Sono stati rilevati N° 8 infortuni relativi a questo fattore
di rischio.
Capitolo 5
-“Gli interventi”
Da sottolineare la necessità
di opportuna dotazione sul carrello elevatore di opportune protezioni, tetto con
struttura rigida e gabbia di metallo anteriore, di riparo per l’operatore.
Il ricorso a mezzi
meccanici è possibile sia nelle fasi di scarico del materiale (autogru)
che di trasporto degli stessi (carrelli a mano o a motore) ma è ovviamente
subordinato agli spazi di manovra e di stoccaggio, che spesso non può che
essere effettuato a mano. Da evitare assolutamente il sollevamento di materiale
di peso
rilevante (superiore a 30 kg) affidato ad uno solo operatore.
Il trasporto e il
sollevamento in coppia se abbinato a posture corrette può evitare gravi conseguenze
sull’apparato muscolo-scheletrico.
Nei depositi è severamente vietato
fumare, usare apparecchi a fiamma libera o apparecchi che possono
produrre scintille. Non usare attrezzature elettriche non idonee. Verificare
sempre le condizioni delle apparecchiature elettriche e
soprattutto dei cavi di collegamento delle attrezzature mobili, segnalando
immediatamente eventuali necessità di manutenzione.

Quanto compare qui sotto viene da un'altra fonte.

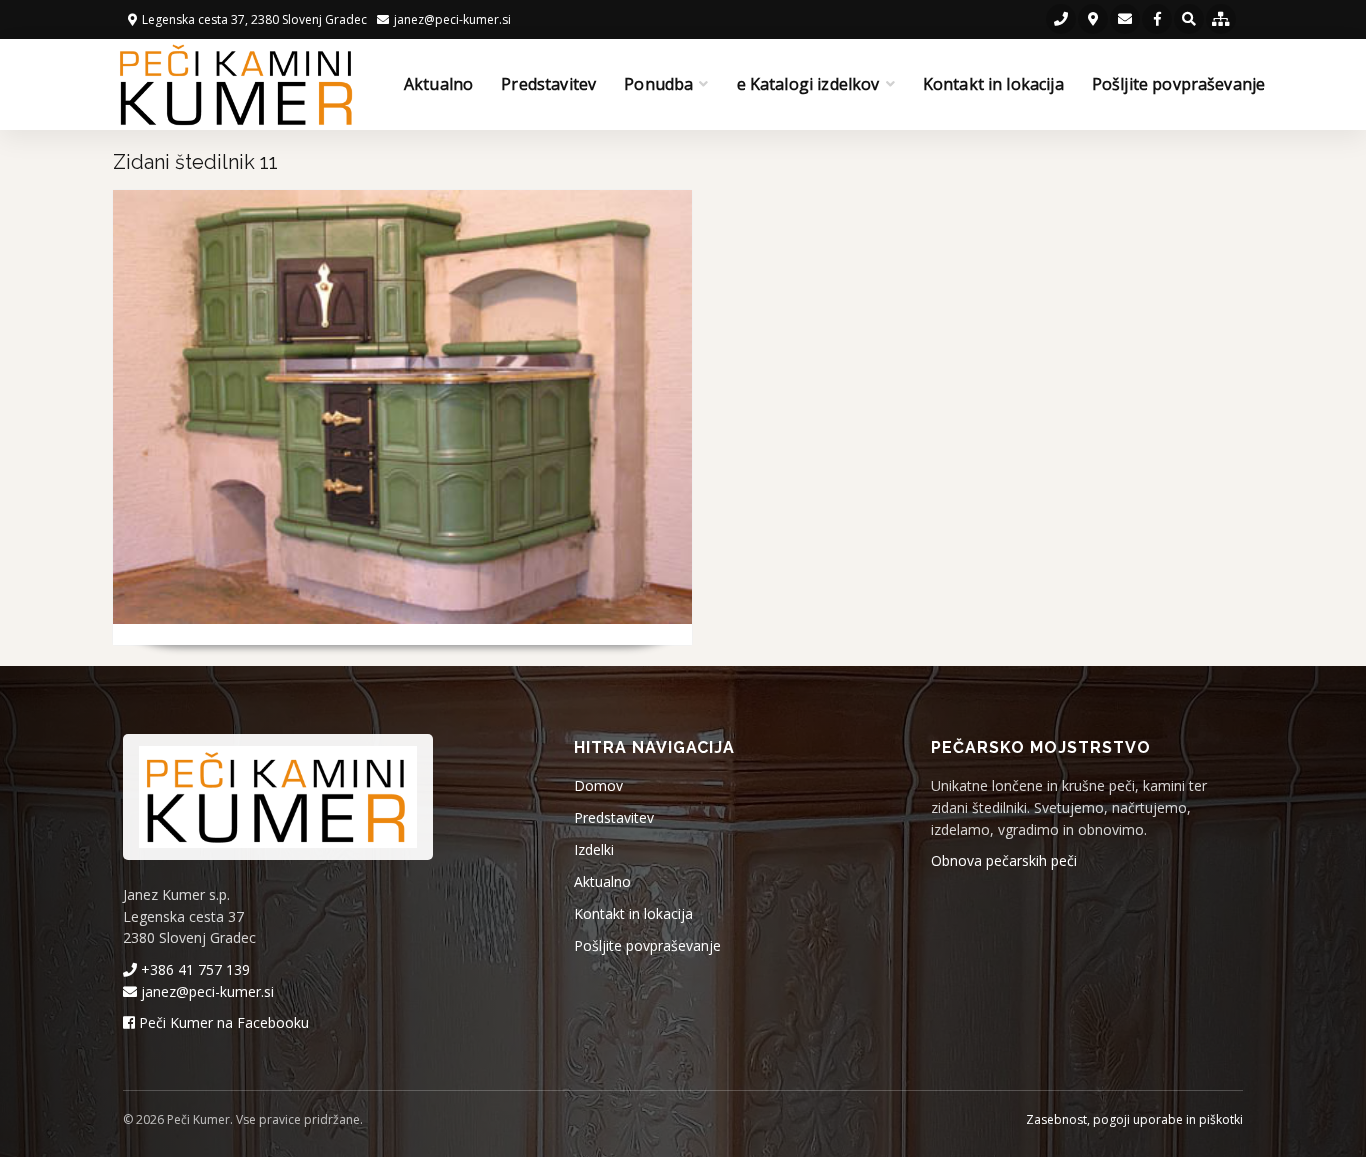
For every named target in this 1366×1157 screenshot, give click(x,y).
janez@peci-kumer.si (205, 991)
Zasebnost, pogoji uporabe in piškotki (1134, 1119)
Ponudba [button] (658, 84)
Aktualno (438, 84)
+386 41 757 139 (193, 969)
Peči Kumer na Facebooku (222, 1022)
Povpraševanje (382, 644)
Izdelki (594, 849)
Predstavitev (548, 84)
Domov (598, 785)
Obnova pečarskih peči (1004, 860)
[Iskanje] (1189, 19)
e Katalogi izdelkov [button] (808, 84)
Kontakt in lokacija (993, 84)
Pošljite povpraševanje (1179, 84)
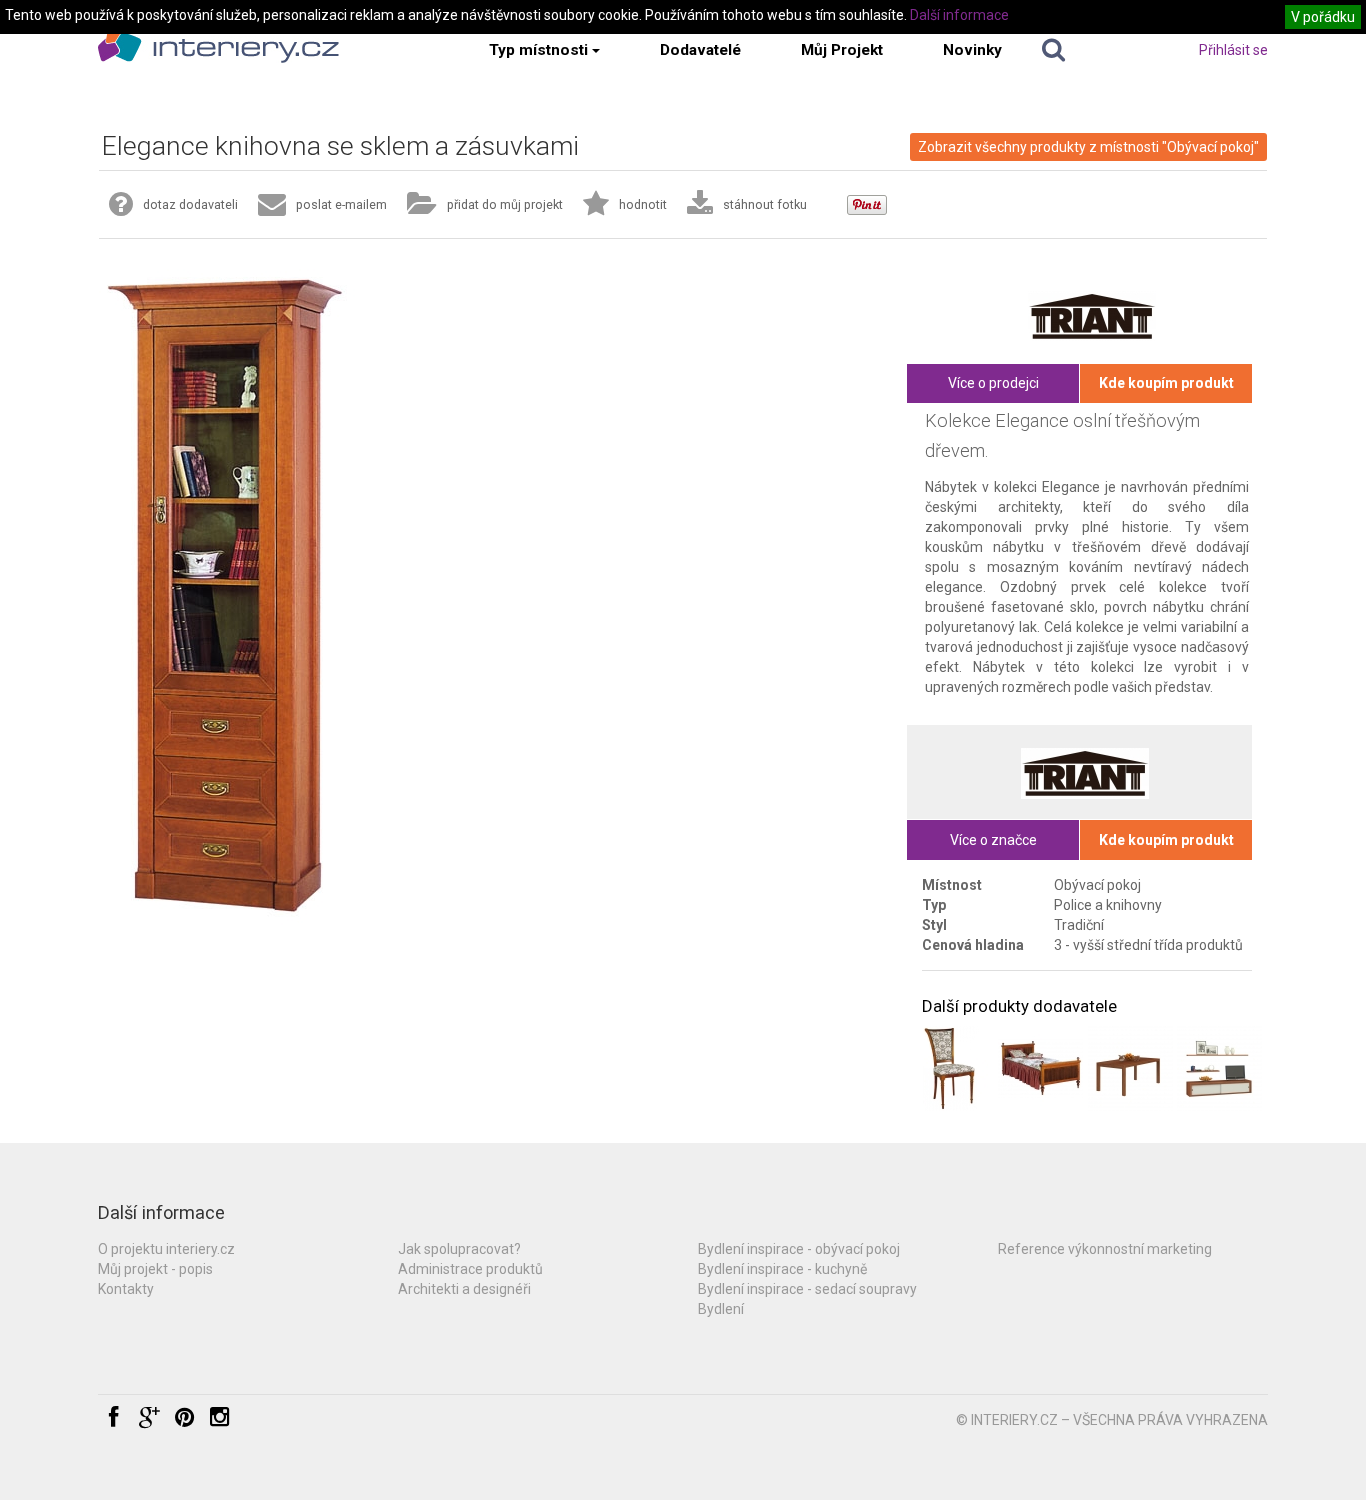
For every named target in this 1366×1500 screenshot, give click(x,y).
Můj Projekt (842, 50)
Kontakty (126, 1289)
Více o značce (993, 840)
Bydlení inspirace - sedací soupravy (807, 1289)
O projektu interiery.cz (166, 1249)
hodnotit (643, 204)
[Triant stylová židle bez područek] (950, 1068)
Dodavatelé (700, 50)
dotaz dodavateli (190, 204)
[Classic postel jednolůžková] (1040, 1068)
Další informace (959, 15)
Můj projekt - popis (155, 1269)
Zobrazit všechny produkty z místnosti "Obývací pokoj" (1088, 147)
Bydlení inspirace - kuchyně (782, 1269)
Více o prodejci (993, 383)
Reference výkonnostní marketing (1105, 1249)
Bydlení (721, 1309)
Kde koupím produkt (1166, 383)
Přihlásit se (1233, 50)
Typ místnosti (538, 50)
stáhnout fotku (765, 204)
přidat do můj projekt (505, 204)
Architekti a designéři (464, 1289)
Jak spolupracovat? (459, 1249)
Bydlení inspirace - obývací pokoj (799, 1249)
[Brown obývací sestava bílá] (1219, 1068)
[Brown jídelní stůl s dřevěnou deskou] (1130, 1068)
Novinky (972, 50)
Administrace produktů (470, 1269)
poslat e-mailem (341, 204)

Gli interventi necessari ai
fini antincendio
sono di diversa natura, di carattere preventivo e protettivo.
Nel primo caso si tratta di
attuare tutti quei provvedimenti atti ad evitare l’insorgere di un incendio,
mentre nel secondo si tratta di predisporre i mezzi per ridurre le conseguenze
di un incidente verificatosi nonostante le prevenzioni adottate.
Valutazione dell’impianto
elettrico generale, della presenza ed idoneità della messa a terra
dell’impianto, della presenza di un dispositivo di sgancio tensione generale.
Corretta manutenzione dell’impianto. Valutare se le strutture di lavorazione e
di deposito necessitino di impianti di protezione contro i fulmini oppure
risultino autoprotette. Occorre che siano presenti i dispositivi di protezione
contro le scariche elettrostatiche con collegamenti equipotenziali e messa a
terra degli organi sui quali possano accumularsi
E’ consigliato inoltre
utilizzare impianti di rilevazione automatica dell’innesco in grado di
segnalare l’avvio dell’incendio; è possibile avere oltre alla segnalazione
anche l’azionamento dell’impianto di estinzione. Le vie di fuga devono essere
ben segnalate, le uscite di sicurezza devono essere realmente apribili verso
l’esterno, l’impianto di illuminazione di emergenza deve essere dotato di
alimentazione autonoma ed autoazionantesi, gli impianti di estinzione portatili
e fissi, con idoneo agente estinguente siano disponibili nella necessaria
quantità, sia all’interno che all’esterno dello stabilimento.
Capitolo 6
-“Appalto a ditta esterna”
In questa fase non vi sono
appalti a ditte esterne.
Capitolo 7
-“Riferimenti legislativi”
Art. 176-177 DPR 547/55
DPR 459/96 Allegato I
Art.383-384
DPR 547/55
D.Lgs. 626/94-
Titolo IV, Allegati IV e V
D.Lgs. 626/94- TitoloV, Art.47, Art 48 e Art.49
Titolo VII DPR
547/55
Art. 69 L.46/1990
Norma CEI 64-8
Norma CEI 20-13
Art.34-36-37 DPR 547/55
D.
Interministeriale 16.02.1982
Art.13 D.
Lgs.626/94
Norma CEI 81-1
fasc. 1439 Appendice D
Art. 2-3 D.
Interministeriale 10.03.1998 (G.U.n°81 del 7.4.1998).
Art. 11 DPR 303/56
Art. 11-377 379 DPR 547/55
Capitolo 8
-“Il rischio esterno”
Questo fattore
di rischio non influenza l’ambiente esterno.